Contrairement à la plupart des premiers "Pères de l'Église", Irénée, né à Smyrne en 125, fut élevé dans une famille chrétienne plutôt que de s'être converti. Pendant les persécutions de l'empereur romain, Marc Aurèle, le brillant "roi-philosophe" qui ne supportait pas les chrétiens, Irénée fut nommé prêtre de Lugdunum en Gaule.
On sait peu de choses de sa vie après sa promotion, mais il semble qu'il divisa ses activités entre les devoirs d'un pasteur envers ses ouailles et d'un missionnaire. Surtout, il écrivit.
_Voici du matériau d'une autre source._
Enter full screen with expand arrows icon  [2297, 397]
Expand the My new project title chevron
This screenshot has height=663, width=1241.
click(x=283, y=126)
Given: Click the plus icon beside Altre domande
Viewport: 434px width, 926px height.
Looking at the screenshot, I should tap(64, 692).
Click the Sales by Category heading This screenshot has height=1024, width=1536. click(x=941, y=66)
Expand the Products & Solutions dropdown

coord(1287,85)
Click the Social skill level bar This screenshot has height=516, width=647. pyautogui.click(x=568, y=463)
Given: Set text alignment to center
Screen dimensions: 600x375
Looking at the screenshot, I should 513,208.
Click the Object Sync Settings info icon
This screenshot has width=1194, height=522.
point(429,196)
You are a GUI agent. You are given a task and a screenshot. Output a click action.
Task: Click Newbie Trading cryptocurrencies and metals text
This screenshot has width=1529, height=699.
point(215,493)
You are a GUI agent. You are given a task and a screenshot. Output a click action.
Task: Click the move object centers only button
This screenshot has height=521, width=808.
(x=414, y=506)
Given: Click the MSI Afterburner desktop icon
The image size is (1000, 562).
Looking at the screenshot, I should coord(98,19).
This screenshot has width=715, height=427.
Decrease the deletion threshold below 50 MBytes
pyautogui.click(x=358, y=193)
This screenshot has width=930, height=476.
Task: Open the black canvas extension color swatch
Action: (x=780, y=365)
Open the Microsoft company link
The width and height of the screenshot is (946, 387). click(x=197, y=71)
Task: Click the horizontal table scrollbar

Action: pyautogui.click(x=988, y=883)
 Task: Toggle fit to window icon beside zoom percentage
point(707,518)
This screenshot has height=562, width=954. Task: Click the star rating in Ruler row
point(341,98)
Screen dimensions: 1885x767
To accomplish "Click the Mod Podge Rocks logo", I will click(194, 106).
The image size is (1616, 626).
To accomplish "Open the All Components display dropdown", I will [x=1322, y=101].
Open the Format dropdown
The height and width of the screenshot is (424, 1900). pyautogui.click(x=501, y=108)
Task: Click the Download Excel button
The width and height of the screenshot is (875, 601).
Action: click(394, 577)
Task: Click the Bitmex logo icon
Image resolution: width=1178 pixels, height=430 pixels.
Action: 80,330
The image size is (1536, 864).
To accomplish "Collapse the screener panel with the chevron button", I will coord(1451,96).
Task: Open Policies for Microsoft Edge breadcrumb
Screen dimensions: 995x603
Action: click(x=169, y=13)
La quasi-totalité de ses œuvres est une diatribe contre l'hérésie du gnosticisme, un mouvement en vogue dans l'Église catholique en pleine expansion, qui soutenait le dualisme et l'éthique de la situation entreprise par chaque individu. La plus connue d'entre elles, Adversus Haereses ("Contre les hérésies") est une attaque détaillée du gnosticisme qui reposait sur les éléments du catholicisme ; l'épiscopat, les écritures et les rituels religieux. Irénée prétendait que les seuls habilités à interpréter les saintes Écritures étaient les évêques, qui descendaient directement des premiers apôtres. Ses œuvres polémiques auraient permis d'établir l'orthodoxie de la Chrétienté et la doctrine évolutive de la primauté du Saint-Siège.
Les dernières traces d'Irénée remontent à 190 ou 191, quand il exerça son influence sur le pape Victor Ier pour qu'il renonce à excommunier les communautés chrétiennes d'Asie Mineure qui s'adonnaient à la pratique de la Pâque quartodécimaine. Irénée mourut vers 200 av. J.-C. Si la tradition le présente comme martyr, il n'existe aucune preuve attestant qu'il soit mort d'autre chose que de cause naturelle.